I looked a bit into this, I think the logic in ClassicUO is missing some safety checks to avoid the crash, but in theory the safety check would have to result in a disconnect anyway (because I think the packet is being read from corrupted buffer).

  1. Few messages are printed, some are corrupted (random Japanese characters) and then a crash. This one was similar to: System.ArgumentException: Destination is too short #1618, but it was actually inside SetCapacity.
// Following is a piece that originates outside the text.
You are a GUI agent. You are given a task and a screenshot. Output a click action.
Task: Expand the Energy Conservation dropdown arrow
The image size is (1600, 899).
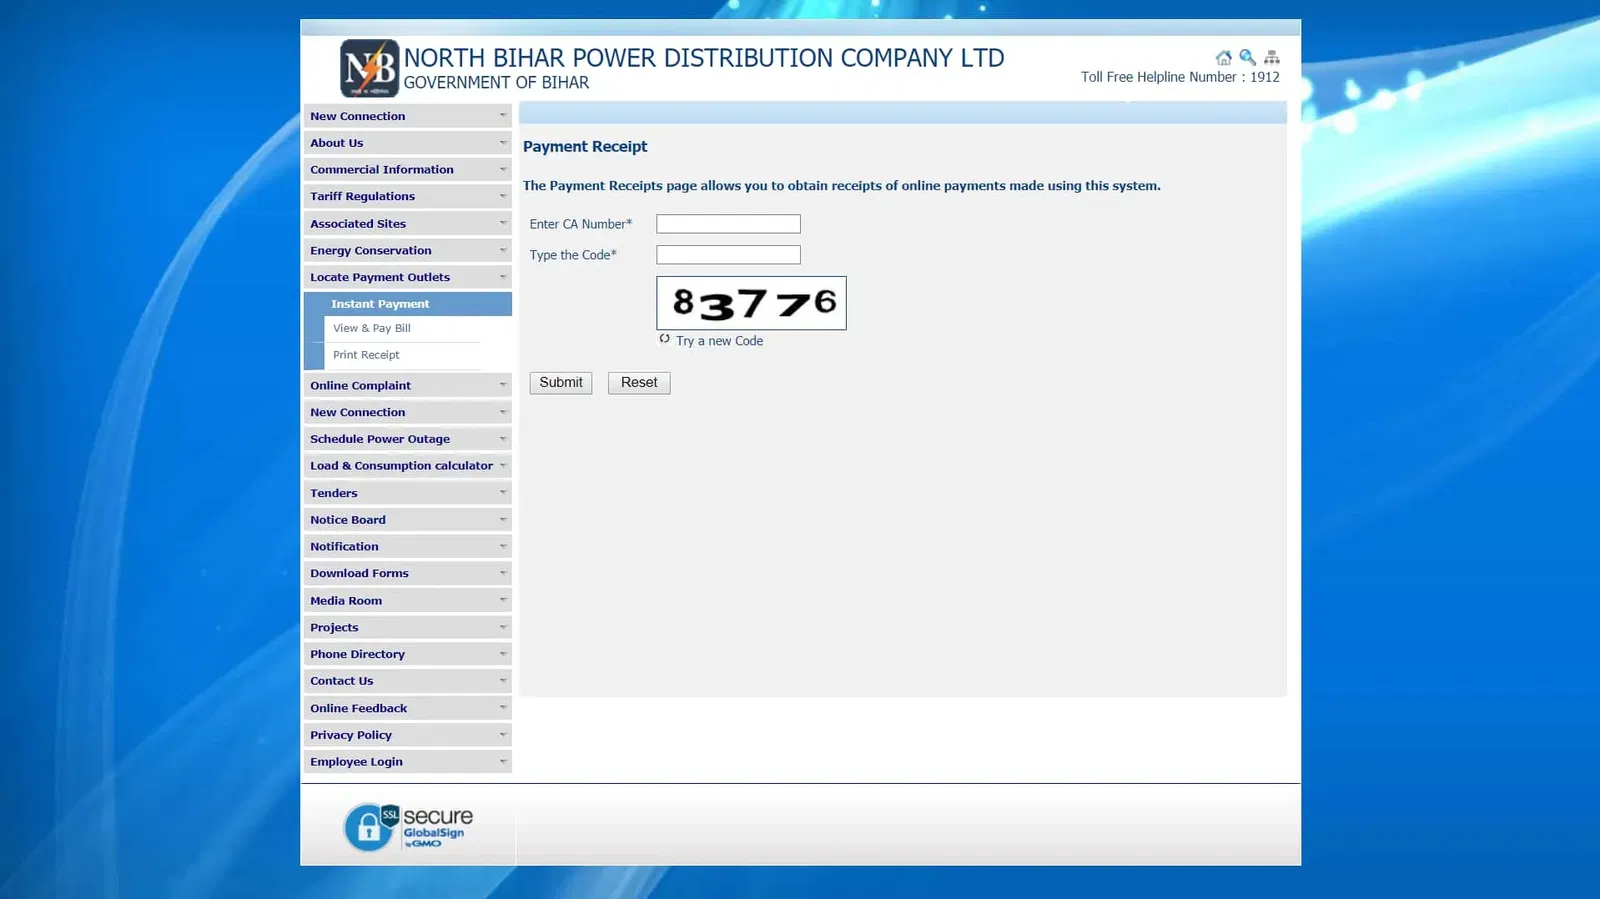coord(502,250)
It was trying to copy the old buffer over the new, but with a Span of size bigger than the old buffer.

  2. Corrupted characters, the script end up "working" (it moves some selected items from a container to another), but then looking at the console, it's spamming "need more data" for some random but fixed packet ID.

After the whole day behind this I've been able to catch ClassicUO in this state:
image

While it cannot be seen for the CUO_MAIN_THREAD which instance of a circular buffer is being Dequeued from, I can see from the debugger that it's using _pluginsBuffer, which is also being used by that other thread, which is Enqueueing data.
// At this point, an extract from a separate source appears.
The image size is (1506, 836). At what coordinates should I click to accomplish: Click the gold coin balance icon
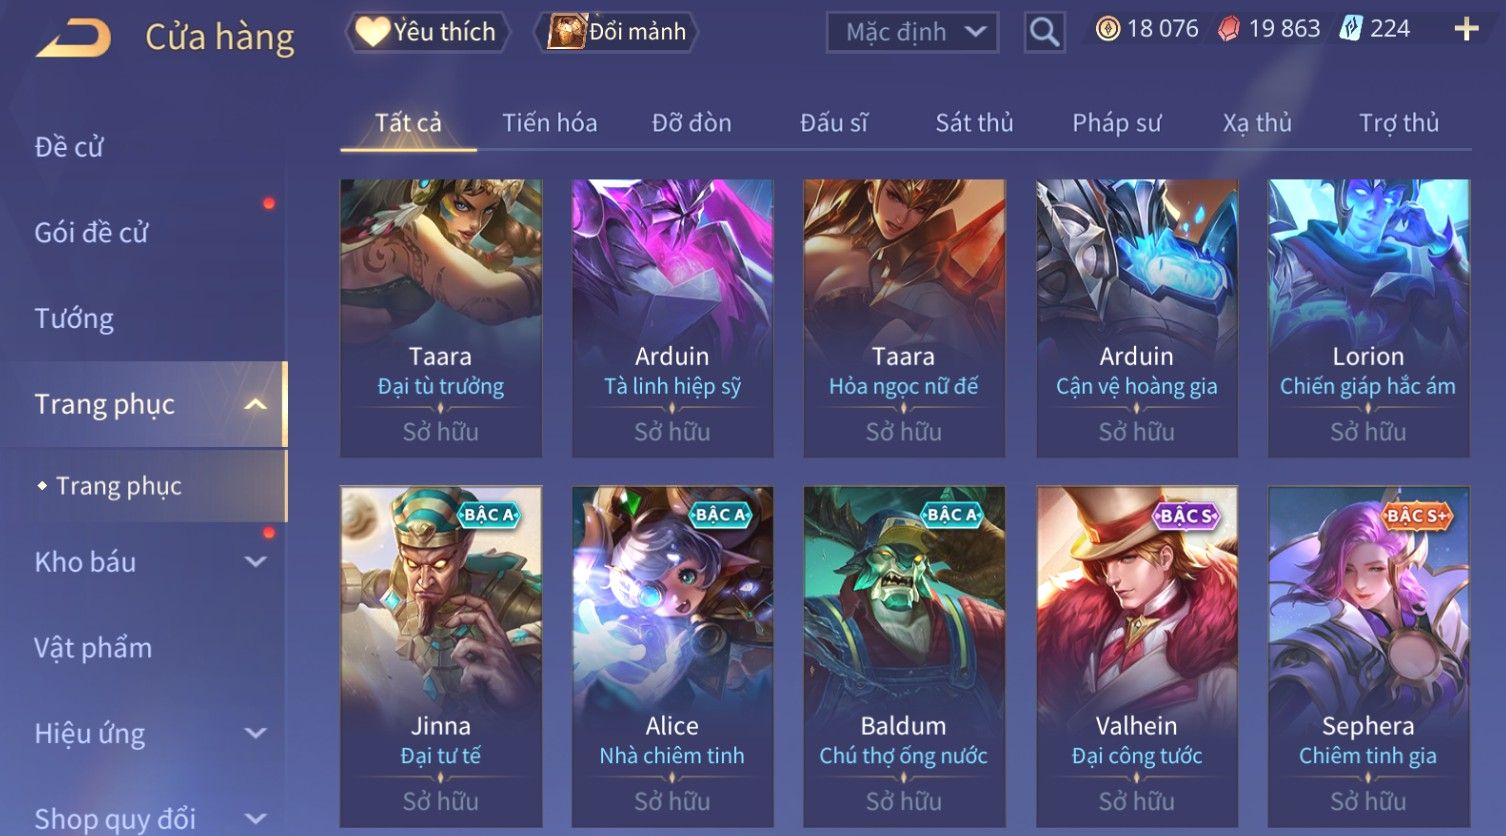1107,29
While there's this lock in OnPluginRecv:

lock (PacketHandlers.Handler)
{
PacketHandlers.Handler.Append(data.AsSpan(0, length), true);
}

There is no lock in Update:

var packetsCount = PacketHandlers.Handler.ParsePackets(UO.World, data);

Resolution

I'm still not sure yet, to be fair I just recently digged in to the code; slapping a lock in GameController::Update might work, but I see that there are other accesses to PacketHandler.Handler that are not protected, and I wonder if it's a bigger problem of having to restructure the flow of how handlers are accessed, because it's not always enough to lock the resource accessed concurrently; there might be other surrounding code that has to behave atomically.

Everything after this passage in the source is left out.